A Canterbury Tale (1944), directed by Michael Powell and Emeric Pressburger (“The Archers”). This is a strange film, both an homage to Chaucer, as the beginning shows, and a celebration of Englishness. In short, this is a film to buoy the spirits during wartime. The slight plot has three unlikely chums, the American soldier Bob Johnson (John Sweet), the British soldier Peter Gibbs (Dennis Price), and the shopgirl turned farmgirl Alison Smith (Sheila Sim), meeting one night on their way to Canterbury. They find themselves in the village of Chillingbourne at night and Alison runs into the “Glue Man,” a mysterious fellow who puts glue on women’s hair. This event sets the three friends on an adventure as they attempt to solve the mystery of the identity of the Glue Man who pours glue on womens' hair, eleven women so far. The mystery is slight, and the real interest in the film is in Britain itself, the countryside, the history, the people, the tradition, the green and pleasant land. We have tracking shots of a boat rowed by children, young soldiers in the making, a clever cut from a falcon to an airplane, panoramas of the countryside, long shots of the famous cathedral, details such as a huge bed in which the first Elizabeth once slept, farm animals and local working people, and a detailed conversation about the timber/lumber business. We also get to know a little bit about the inner lives of the principle characters, the three chums and also the local lay magistrate and gentleman farmer, Thomas Colpeper (Eric Portman). The naturalistic look of the film is suffused with a sense of the numinous. Be forewarned: this is a strange film, but very interesting. It may take patience. Oh yes, we do find out the identity of the Glue Man and why he does what he does to the local women.

 

A Matter of Life and Death (1946), directed by Michael Powell and Emeric Pressburger. This film is in a league with It’s a Wonderful Life and The Wizard of Oz, although its sumptuous use of both colour and black and white is all its own. Quite simply, this is visually stunning, thanks to the two directors and their cinematographer, the inimitable Jack Cardiff. The story is schmaltz, but what the heck. A British airman in May 1945 speaks to an American military woman just before he leaps, sans parachute, from a doomed plane. He expects to die. Instead, he finds himself landing near where the military woman lives and works. They fall in love. But an emissary from that place up there arrives to correct a mistake in the heavenly records. Thus begins the story of Peter (David Niven) and June (Kim Hunter). Oh, I neglected to mention the opening bit where we take a tour of the outer galaxy guided by a droll voice over. This sets the otherworldly tone of the film. Anyway, June and Peter, with the able help of Dr.
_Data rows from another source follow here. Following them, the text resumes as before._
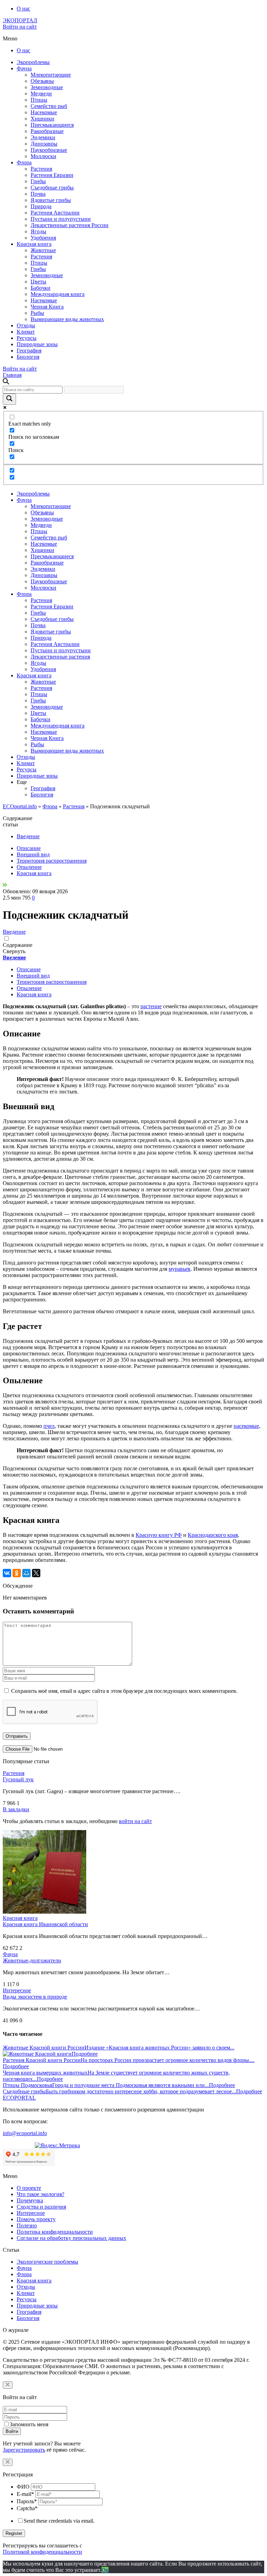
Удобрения (43, 238)
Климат (26, 332)
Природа (41, 206)
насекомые (246, 1426)
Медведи (41, 93)
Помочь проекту (36, 2219)
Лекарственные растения (60, 657)
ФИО (23, 2487)
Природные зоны (37, 344)
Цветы (38, 282)
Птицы (39, 100)
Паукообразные (49, 150)
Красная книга (34, 244)
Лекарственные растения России (69, 225)
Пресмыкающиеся (52, 125)
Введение (28, 836)
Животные (43, 250)
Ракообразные (47, 131)
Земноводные (47, 87)
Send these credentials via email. (59, 2521)
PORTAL (19, 2098)
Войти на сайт (20, 27)
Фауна (24, 68)
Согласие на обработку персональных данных (71, 2238)
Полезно (27, 2225)
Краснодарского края (213, 1535)
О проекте (29, 2188)
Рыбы (37, 313)
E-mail (25, 2494)
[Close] (8, 2385)
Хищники (42, 119)
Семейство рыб (49, 106)
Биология (28, 357)
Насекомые (44, 112)
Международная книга (57, 294)
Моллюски (43, 156)
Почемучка (30, 2200)
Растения (41, 169)
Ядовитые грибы (51, 200)
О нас (23, 8)
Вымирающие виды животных (67, 319)
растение (151, 1006)
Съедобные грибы (52, 187)
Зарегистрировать (24, 2450)
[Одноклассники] (17, 1573)
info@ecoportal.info (25, 2133)
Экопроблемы (33, 62)
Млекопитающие (51, 75)
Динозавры (44, 144)
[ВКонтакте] (7, 1573)
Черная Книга (47, 307)
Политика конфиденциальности (55, 2232)
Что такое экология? (40, 2194)
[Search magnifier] (9, 399)
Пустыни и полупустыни (61, 219)
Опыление (29, 867)
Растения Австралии (55, 213)
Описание (29, 848)
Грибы (38, 181)
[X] (36, 1573)
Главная (12, 375)
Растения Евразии (52, 175)
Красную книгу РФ (159, 1535)
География (29, 350)
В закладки (16, 1809)
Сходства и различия (41, 2207)
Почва (38, 194)
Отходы (26, 325)
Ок (105, 2570)
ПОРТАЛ (20, 20)
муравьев (180, 1269)
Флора (24, 162)
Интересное (17, 1990)
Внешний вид (33, 854)
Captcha (27, 2508)
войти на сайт (135, 1821)
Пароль (27, 2501)
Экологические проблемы (47, 2262)
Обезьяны (42, 81)
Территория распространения (52, 861)
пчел (49, 1426)
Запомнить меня (29, 2424)
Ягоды (38, 231)
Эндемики (43, 137)
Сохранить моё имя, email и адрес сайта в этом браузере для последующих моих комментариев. (124, 1691)
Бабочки (40, 288)
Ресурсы (27, 338)
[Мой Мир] (26, 1573)
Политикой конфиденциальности (42, 2552)
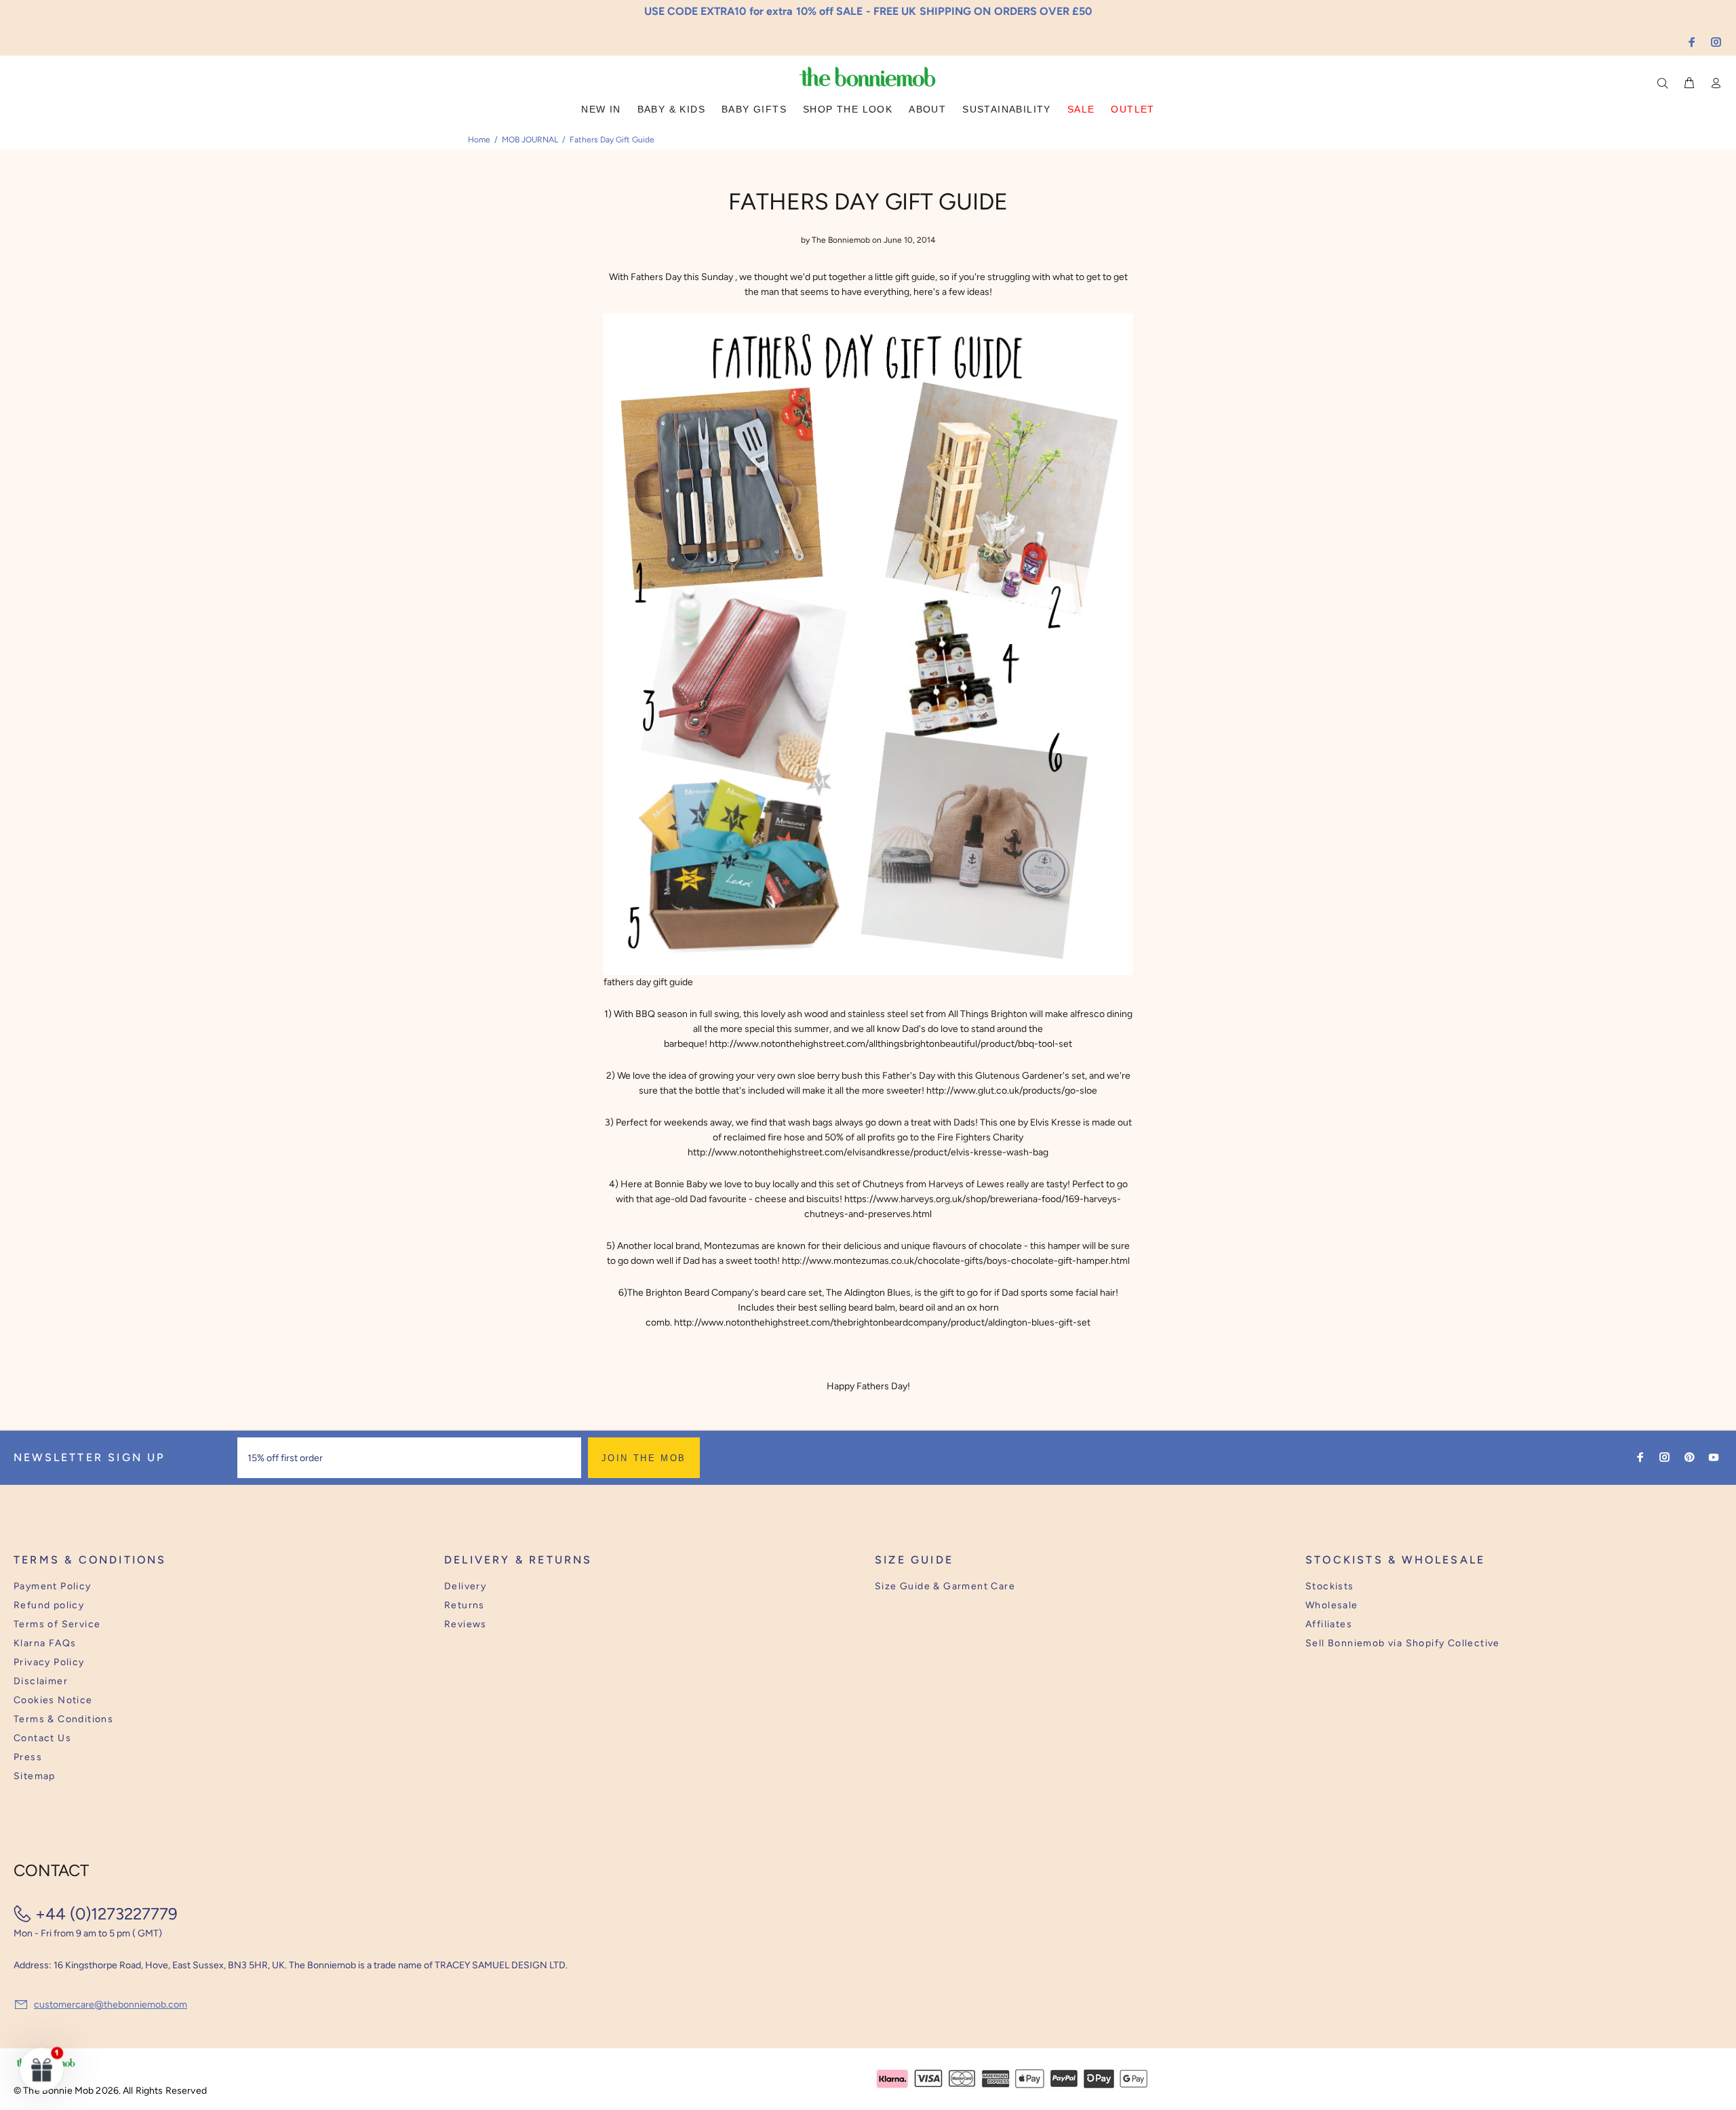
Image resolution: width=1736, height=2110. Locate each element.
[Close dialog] (1119, 950)
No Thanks (956, 1097)
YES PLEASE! (956, 1064)
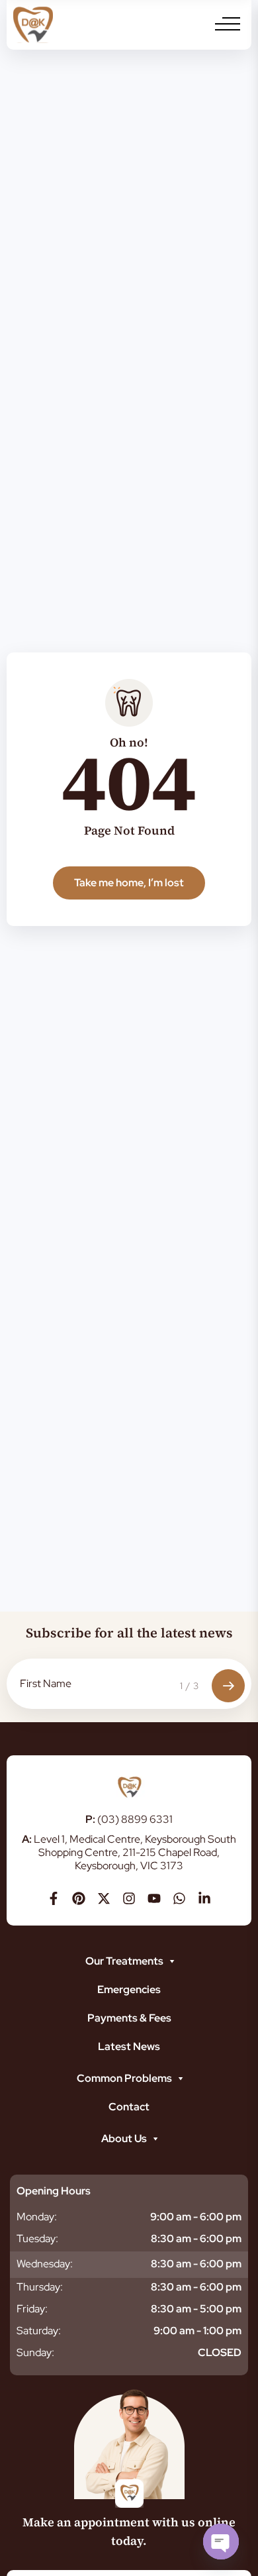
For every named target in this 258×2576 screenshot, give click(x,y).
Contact (129, 2107)
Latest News (129, 2046)
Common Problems (124, 2078)
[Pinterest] (78, 1898)
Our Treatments (124, 1961)
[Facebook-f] (53, 1898)
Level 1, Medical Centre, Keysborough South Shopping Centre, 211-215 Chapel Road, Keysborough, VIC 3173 (129, 1852)
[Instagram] (129, 1898)
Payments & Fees (129, 2018)
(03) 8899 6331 (129, 1819)
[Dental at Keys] (33, 25)
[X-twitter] (103, 1898)
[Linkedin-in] (204, 1898)
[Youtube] (154, 1898)
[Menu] (227, 24)
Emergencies (129, 1989)
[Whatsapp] (179, 1898)
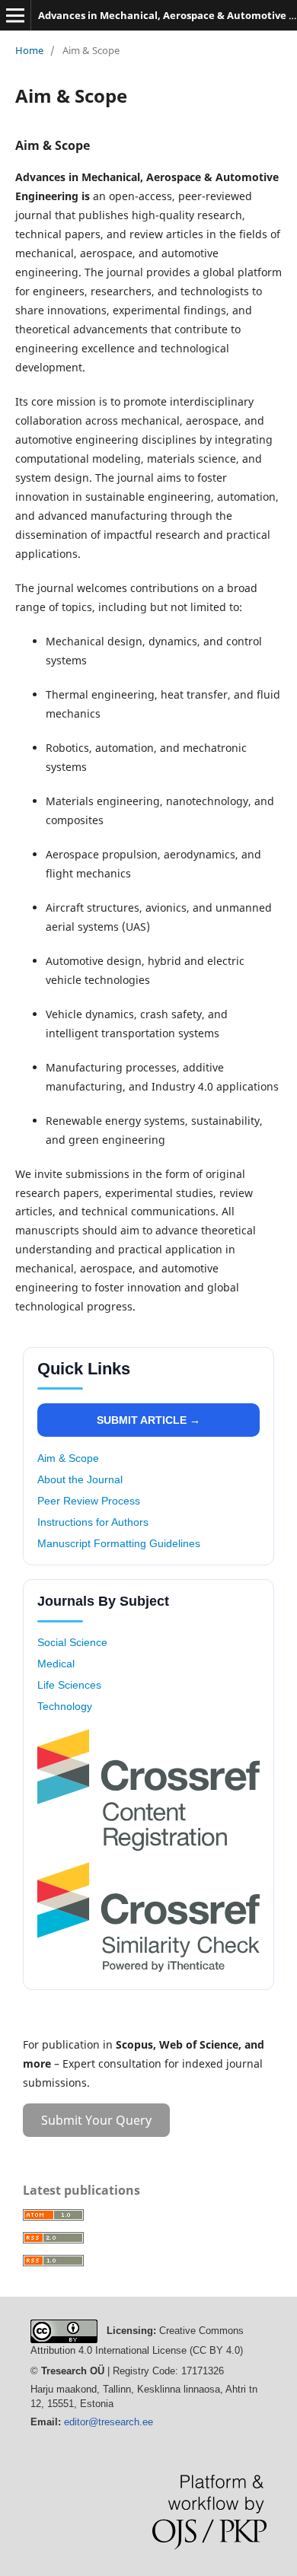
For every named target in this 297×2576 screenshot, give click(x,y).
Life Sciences (69, 1685)
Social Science (72, 1642)
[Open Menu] (15, 15)
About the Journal (80, 1479)
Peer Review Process (88, 1501)
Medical (56, 1663)
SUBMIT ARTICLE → (148, 1420)
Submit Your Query (96, 2120)
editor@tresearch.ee (108, 2422)
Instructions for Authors (92, 1522)
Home (29, 50)
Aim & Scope (68, 1458)
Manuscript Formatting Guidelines (118, 1543)
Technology (64, 1706)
Frank Reeves (Roger Livesey), get to work trying to outwit Heaven’s emissary and later the court in Heaven where an intense Abraham Farlan, one-time American revolutionary, tries to see it that Peter does not get a stay of, well you know. All this plays out on an earth coloured to look like Heaven (love exists here) and a Heaven in monochrome. The visuals are nothing short of stunning. Frank’s camera obscura is something to behold, and it offers on earth a peek at a heavenly-eyed view of the coming and going of human beings. The film also touches lightly on British and American relations. The British airman, Peter, insists on living, just as Britain insists on continuing after its experience of terrible war. Finally, I suspect George Lucas watched this film a few times before embarking on Star Wars

 

Black Narcissus (1947), directed by Michael Powell and Emeric Pressburger. “I think you can see too far,” remarks Sister Philippa (Flora Robson) as she gazes out across the Himalayas from the newly created convent atop a precipitous cliff. Too far and not far enough. A small group of English Nuns have been granted the ancient Palace of Mopu as a place where they can teach and administer to the health of the local community in the valley far below. This palace was once the residence of the local Prince’s harem and its frescoes depict the life of the flesh is glorious detail. Now it is to be a holy place. This is India, colonial India, and the film, and Rumer Godden’s book from which it derives, take a look at the cultural divisions and the fallout from colonial activity. The film also serves up a sumptuous gift of colour, sound, and sets. Filmed almost entirely in England (except for a brief flashback filmed in Ireland), it depicts an India from an English perspective. It has a heaping of melodrama that morphs into the gothic in a powerful ending that pits the crazed Sister Ruth (Kathleen Byron), who has abandoned her vows, against the repressed and ambitious Sister Clodagh (Deborah Kerr). The film is a visual feast from the sets to the painted vistas to the costumes (check out the young General’s (Sabu) lavish costumes) to the subtle play of light to the echoes of painters such as Vermeer, Rembrandt, and Van Gogh. The acting is praiseworthy with much of the emotional and psychological force coming from wordless looks and gestures. We also have many shots that resonate with a Freudian reminder of repression, sexual repression, and a vertiginous sense of the precarity of human interaction. I saw echoes of such silent classics as Murnau’s Nosferatu and Wiene’s The Cabinet of Dr. Caligari. The visual banquet here looks forward to the same directors’ The Tales of Hoffman (1951). We even have a spontaneous erotic dance, performed by Kanchi (Jean Simmons).

 

The Tales of Hoffmann (1951), directed by Michael Powell and Emeric Pressburger. You know the truism, ‘You can never get too much of a good thing and too much of a good thing clogs one’s mind.” The latter half of this truism (is this really a truism?) weighs on me after experiencing this filmed version of Offenbach’s opera based on three stories by E. T. A. Hoffmann. The three stories focus on three women: the automaton Olympia (Moira Shearer), the courtesan Giulietta (Ludmilla Tcherina), and the consumptive soprano Antonia (Anne Ayars). The tenor Robert Rounseville plays Hoffmann in all three tales, plus the Prologue and Epilogue. Anyway, saying this film is lavish is an understatement. The sets, props, costumes, make-up, colours, and choreography are breathtakingly opulent. We have a surfeit for the senses. So much so that the film begins to grow wearisome by the time of the third story. Everything takes place on elaborate sets. I was reminded of Fellini’s late films. The operatic experience is the experience of spectacle and this film offers spectacle galore. The dance sequences with Moira Shearer are also fabulous. There is much to admire here, but one can have too much of a good thing. I haven't mentioned the music simply because it, like the story or the acting, is overwhelmed by the visual feast.